In America today, too many Jews are letting other people tell them who they are.
On campuses and in newsrooms, in protest marches and corporate training, Jews are increasingly described and often describe themselves in the language of American racial politics: “white,” “privileged,” “oppressor,” “ally,” “minority,” “progressive.”
These words may have a place in American debate. But when they become the primary way that American Jews understand themselves, something essential is lost.
I say this as someone who has lived in three very different Jewish worlds: I was born and raised in Ethiopia’s ancient Jewish community; I spent more than two decades working in New York’s justice system; and I now live in Jerusalem as an Ethiopian Israeli Jew. My journey from Ethiopia to New York City to Israel has convinced me that when Jews forget that we are first and foremost a covenantal people—not a race, not a political bloc, not a set of talking points—the vacuum gets filled by others with far darker stories about us.
My teacher, Rabbi Jonathan Sacks, used to say that the Jewish people are “not a race, not a class, but a covenant.”
Jews are not defined by skin color, social status or party affiliation. We are defined by a shared narrative that begins with slavery in Egypt and moves through exile, persecution, resilience and return—and by responsibilities we carry toward God and one another. In contemporary America, that covenantal identity is being slowly replaced by something thinner and more brittle.
Consider how leading universities have handled antisemitism since the Hamas-led terrorist attacks in Israel on Oct. 7, 2023. Administrators at elite institutions have twisted themselves into knots to avoid saying plainly that calling for the genocide of Jews is unacceptable. When asked basic questions in Congress, they responded with legalese and word games, as if Jewish students were simply on the wrong side of a policy debate.
Underneath this evasion lies a deeper failure: Jews are no longer seen as a people with a 3,000-year-old history of vulnerability, but as a subset of “whiteness” aligned with power. And because many American Jews have come to think of themselves in these same categories—white, liberal, professional, progressive—they sometimes lack the language to push back.

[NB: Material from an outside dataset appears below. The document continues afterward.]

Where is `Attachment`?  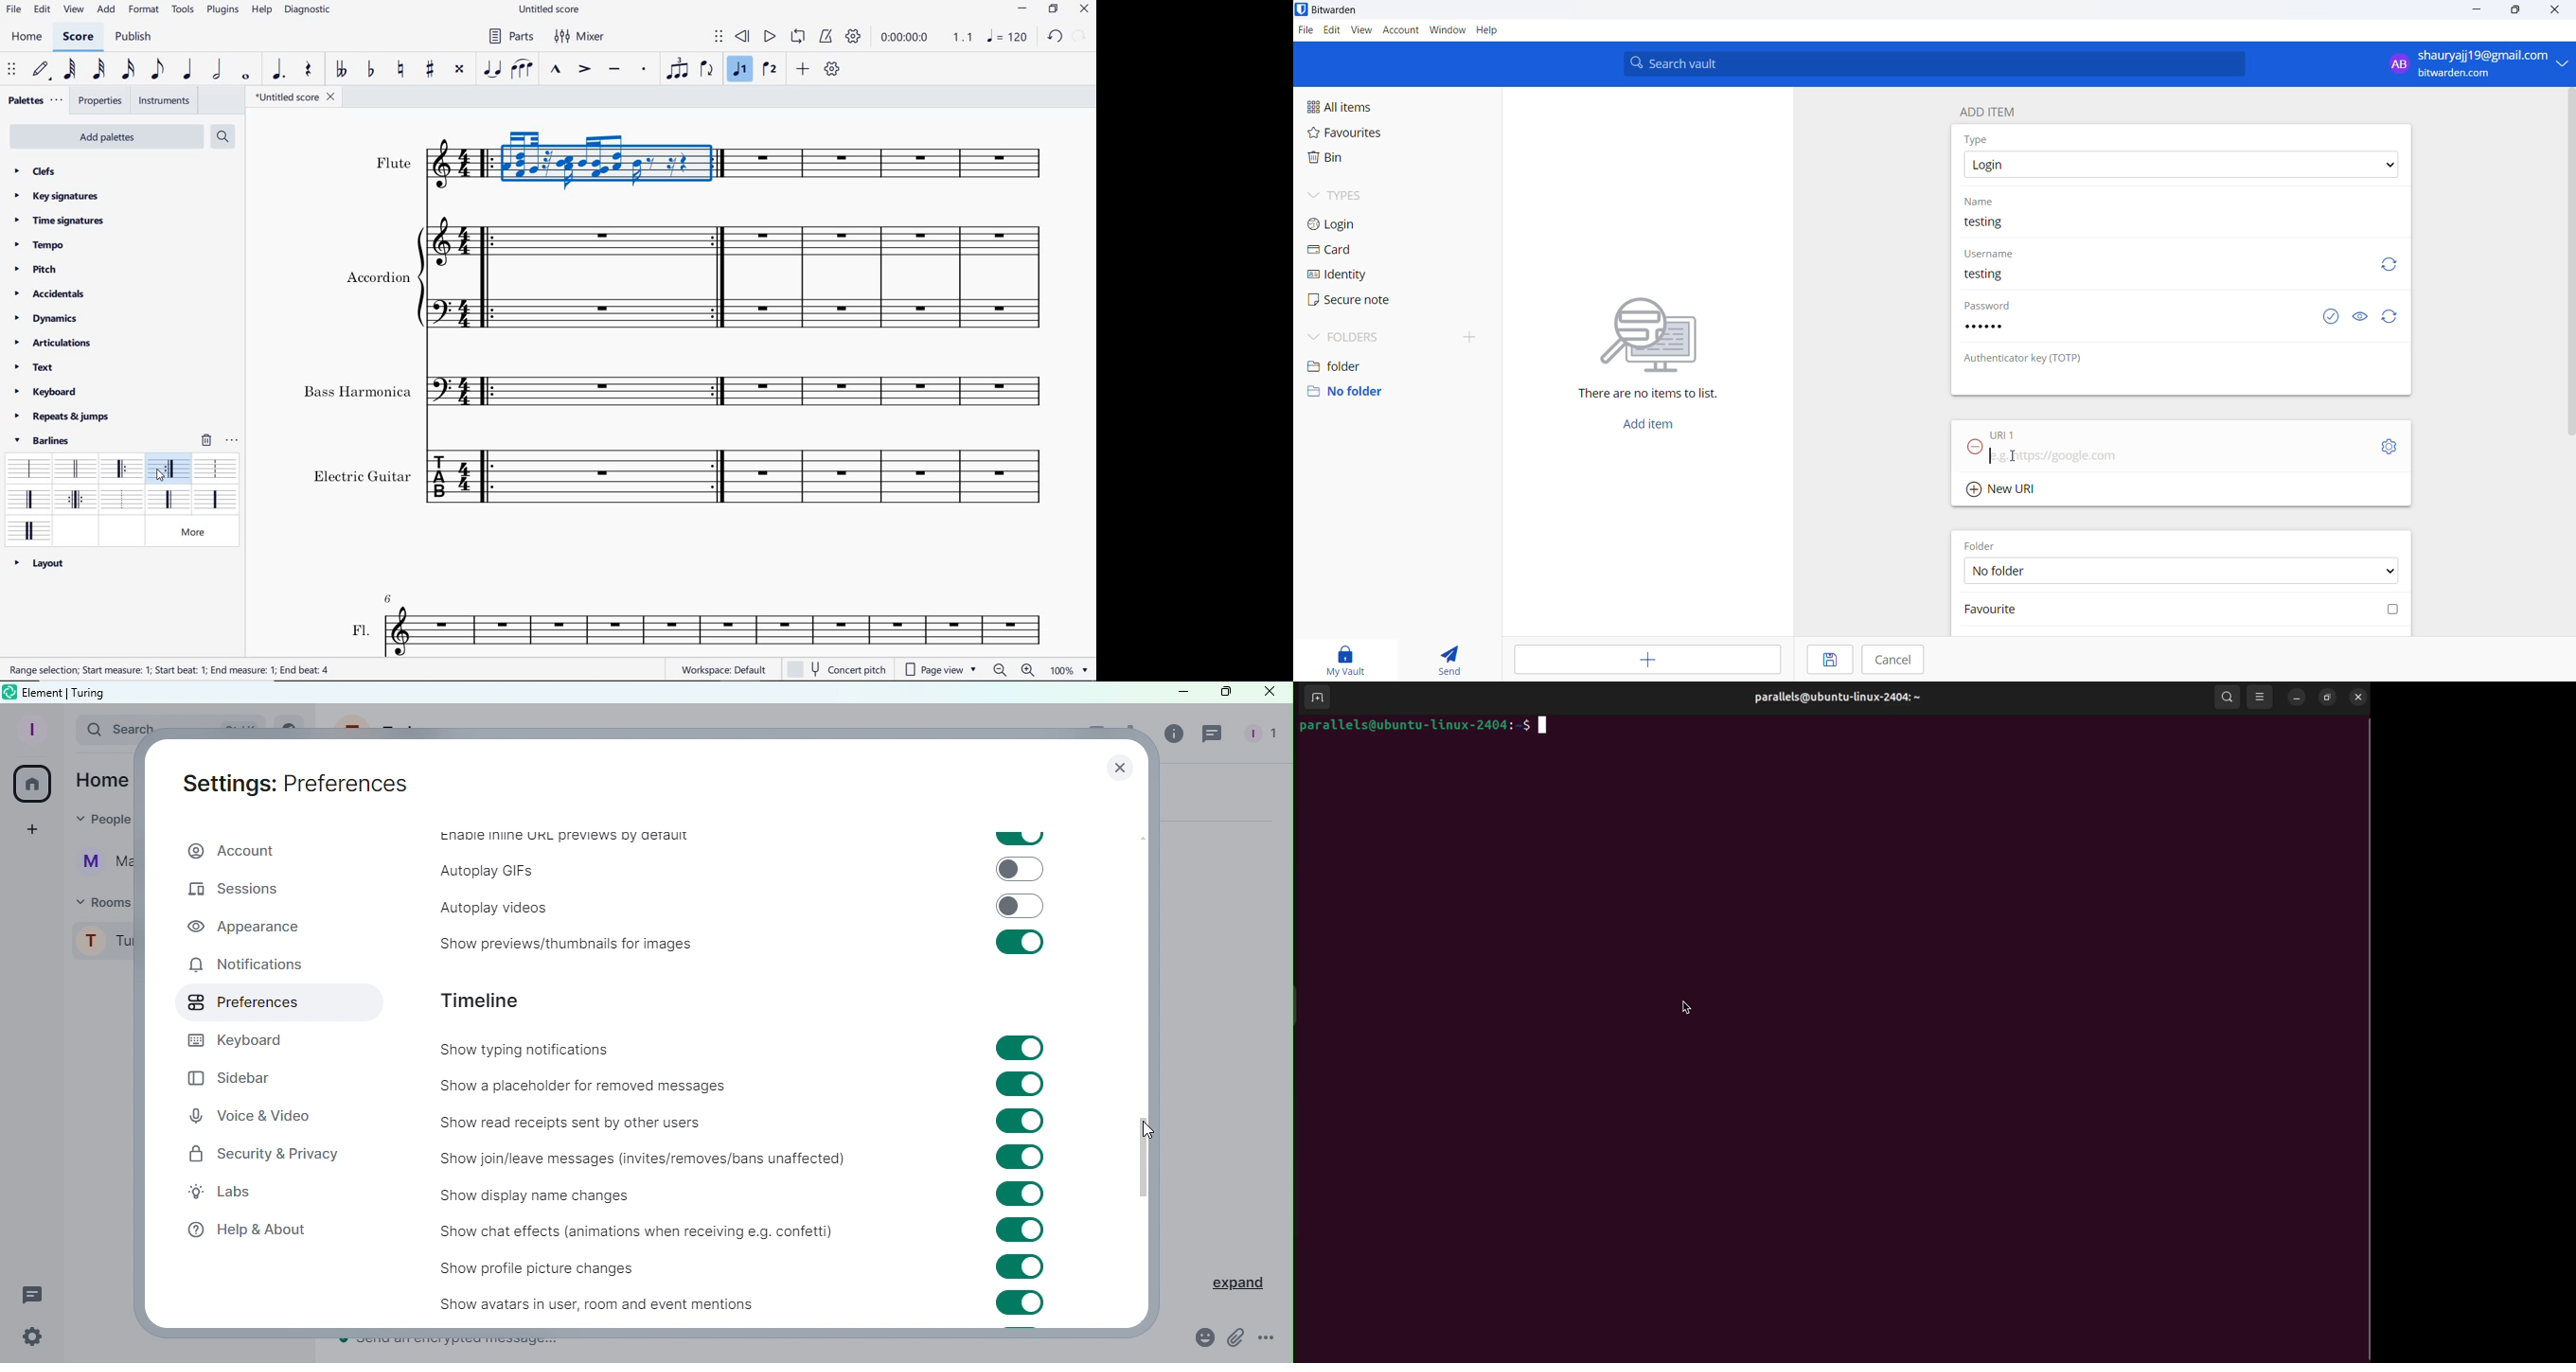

On the far left, Jews are assigned the role of “white colonizers” and “Zionist oppressors.” On the far right, they are “globalists” and “elites.” In both narratives, Jews are reduced to symbols, not seen as a flesh-and-blood people with internal diversity and an ancient calling.
When Jews begin to see themselves primarily as participants in these scripts—“we are white,” “we are people of color,” “we are progressives,” “we are conservatives”—rather than as a global, multi-color covenantal people, they become vulnerable to whatever the script demands next.
There is another way. It begins by recovering what Sacks called the story we tell about ourselves. That story is not about race. It is about a promise: Abraham leaving Mesopotamia; Moses leading slaves out of Egypt; exiles from Spain and Yemen and Morocco and Ethiopia and Poland all saying the same words at the Passover seder table: “Next year in Jerusalem.”
In that story, Jews are not a monolith. We are Ashkenazi, Sephardi, Mizrachi, Indian, Latino, black, brown, white and everything in between. We are not an “ethnic group” in the American bureaucratic sense; we are a people of covenant that happens to come in many colors.
When we forget that, even when we Jews speak as if Judaism is “white like us,” then we cooperate in our own erasure.
This reality is still poorly understood in America not only by non-Jews, but sometimes by Jews themselves. When black and Latino activists in New York chant that Israel is a “white supremacist” project, they erase millions of Jews who look like me and my family. When Jewish institutions put only pale faces on their stages and in their leadership, they unintentionally confirm that erasure.
Changing that tone requires not only better explanations, but different voices. It means giving more space, right now, to black and brown historical Jews, including Ethiopian Jews, to stand at the front and speak. And to do so not as tokens, but as natural heirs and witnesses to our shared story. If you want to show America that Judaism is not white, you must let black and brown Jews be seen and heard, not just photographed in diversity brochures.
A healthier American Jewish identity would include:
• Teaching our children that their deepest identity is not “white” or “POC” or “ally,” but part of a people bound in covenant, with obligations to other Jews and to the wider world.
• Elevating Jews of African and Mizrachi/Arab background into real leadership and visible roles, so that the public face of Jewish life matches its reality.
• Reviving the idea that Jews can be, as Sacks put it, “a creative minority” fully engaged in American life but not defined by its latest ideological fashions.
As a black Ethiopian Israeli Jew who has walked the streets of Addis Ababa, New York and Jerusalem, I end with a question to our Jewish leaders worldwide and to the leadership of the State of Israel: We say, rightly, that Judaism is not white and that we are a global people, not a racial category.
The sooner we allow all our colors to do that, the less power others will have to decide who we are.